The reason given is that other places might link to live streams or to podcasts, and therefore people won’t visit radio station websites any more, and therefore radio companies will lose out on the revenue from ad banners on those websites.
Well.
First: there’s no need to get government involved. If you don’t want others linking to your live stream, you can protect it: just ask Netflix, Spotify or even Apple’s Beats 1. If you don’t want others linking to your podcasts, just remove the RSS feed and nobody will be able to link to your podcasts any more. Technology to protect streams and files has been available for at least twenty years.

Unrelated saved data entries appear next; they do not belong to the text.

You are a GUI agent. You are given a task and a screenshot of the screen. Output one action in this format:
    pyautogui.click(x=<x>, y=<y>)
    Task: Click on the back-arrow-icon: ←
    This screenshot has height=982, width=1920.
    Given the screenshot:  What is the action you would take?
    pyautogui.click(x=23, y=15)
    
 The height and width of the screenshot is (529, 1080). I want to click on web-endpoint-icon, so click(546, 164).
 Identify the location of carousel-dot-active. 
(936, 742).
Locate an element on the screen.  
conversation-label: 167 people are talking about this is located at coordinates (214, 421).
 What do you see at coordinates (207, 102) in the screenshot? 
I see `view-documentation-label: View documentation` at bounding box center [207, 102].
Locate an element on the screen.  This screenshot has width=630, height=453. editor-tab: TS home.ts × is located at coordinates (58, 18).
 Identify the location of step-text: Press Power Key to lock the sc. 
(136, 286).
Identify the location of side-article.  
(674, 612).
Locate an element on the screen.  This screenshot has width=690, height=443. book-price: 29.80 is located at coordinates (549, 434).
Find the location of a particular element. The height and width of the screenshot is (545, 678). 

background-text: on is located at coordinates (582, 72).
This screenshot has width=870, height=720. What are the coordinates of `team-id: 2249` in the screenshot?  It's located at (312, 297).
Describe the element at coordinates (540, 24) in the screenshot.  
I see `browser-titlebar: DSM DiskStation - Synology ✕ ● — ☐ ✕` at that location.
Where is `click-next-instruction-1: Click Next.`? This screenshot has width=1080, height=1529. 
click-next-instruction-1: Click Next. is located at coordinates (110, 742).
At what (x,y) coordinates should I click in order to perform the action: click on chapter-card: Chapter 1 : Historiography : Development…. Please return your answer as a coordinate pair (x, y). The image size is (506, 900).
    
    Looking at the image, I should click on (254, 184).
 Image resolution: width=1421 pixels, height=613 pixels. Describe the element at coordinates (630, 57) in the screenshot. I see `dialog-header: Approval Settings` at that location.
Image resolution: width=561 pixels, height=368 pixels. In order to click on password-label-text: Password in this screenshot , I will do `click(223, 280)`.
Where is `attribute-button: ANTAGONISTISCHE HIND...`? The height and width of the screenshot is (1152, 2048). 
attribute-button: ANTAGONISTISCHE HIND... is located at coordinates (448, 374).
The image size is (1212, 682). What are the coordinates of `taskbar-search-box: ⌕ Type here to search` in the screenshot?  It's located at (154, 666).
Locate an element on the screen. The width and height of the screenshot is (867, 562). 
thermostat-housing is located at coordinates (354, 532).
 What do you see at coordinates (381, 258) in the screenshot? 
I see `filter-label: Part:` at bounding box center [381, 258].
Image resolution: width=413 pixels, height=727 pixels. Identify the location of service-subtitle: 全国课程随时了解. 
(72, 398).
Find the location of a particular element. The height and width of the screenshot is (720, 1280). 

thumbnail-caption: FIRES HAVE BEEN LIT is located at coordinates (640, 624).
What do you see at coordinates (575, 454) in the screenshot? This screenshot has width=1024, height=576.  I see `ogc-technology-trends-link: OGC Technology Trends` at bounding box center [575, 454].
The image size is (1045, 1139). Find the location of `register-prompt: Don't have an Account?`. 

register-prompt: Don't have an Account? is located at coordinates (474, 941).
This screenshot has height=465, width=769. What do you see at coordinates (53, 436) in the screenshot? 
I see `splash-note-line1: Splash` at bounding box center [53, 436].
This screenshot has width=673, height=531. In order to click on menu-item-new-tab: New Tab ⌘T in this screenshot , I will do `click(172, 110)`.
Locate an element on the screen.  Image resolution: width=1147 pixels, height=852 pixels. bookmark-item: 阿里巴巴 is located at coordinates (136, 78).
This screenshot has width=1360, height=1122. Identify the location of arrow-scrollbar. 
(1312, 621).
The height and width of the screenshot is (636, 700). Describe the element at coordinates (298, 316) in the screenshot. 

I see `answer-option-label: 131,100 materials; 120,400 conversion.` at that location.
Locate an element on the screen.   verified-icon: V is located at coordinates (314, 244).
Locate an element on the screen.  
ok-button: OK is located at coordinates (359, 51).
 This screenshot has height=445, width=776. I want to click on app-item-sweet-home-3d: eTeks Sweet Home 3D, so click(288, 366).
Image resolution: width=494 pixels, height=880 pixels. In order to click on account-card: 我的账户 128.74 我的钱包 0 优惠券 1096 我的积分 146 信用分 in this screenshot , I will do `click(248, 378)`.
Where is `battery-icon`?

Second: for an ad-funded platform, it’s absolutely the wrong strategy to limit your potential audience. Your main goal should be to get more listeners to your ad-funded content.
Third: podcasting, in particular, works by a podcaster publishing an RSS feed. This feed is published deliberately to help other websites and apps to find individual episodes — without formal permission being given. The whole point, and success, of podcasting is that it’s open. To bring legal protection against people linking to your podcast is dangerous for the entire medium.
And fourth: “permission from the content owners” is an interesting one. The content owners of much of radio’s output are the record companies, not the radio stations. The record companies are in perpetual fights with broadcast radio, and will be delighted to learn that you’ve handed them a way to switch off your internet streams.
The press release seems a scattergun list of issues — everything from better ad measurement, asking for less regulation, asking for more regulation, and asking for money. But the legal requirements about links to streams and especially to podcasts are dangerously misguided; and display a fundamental misunderstanding of how the medium works.
Just count yourself lucky you’re not in Australia.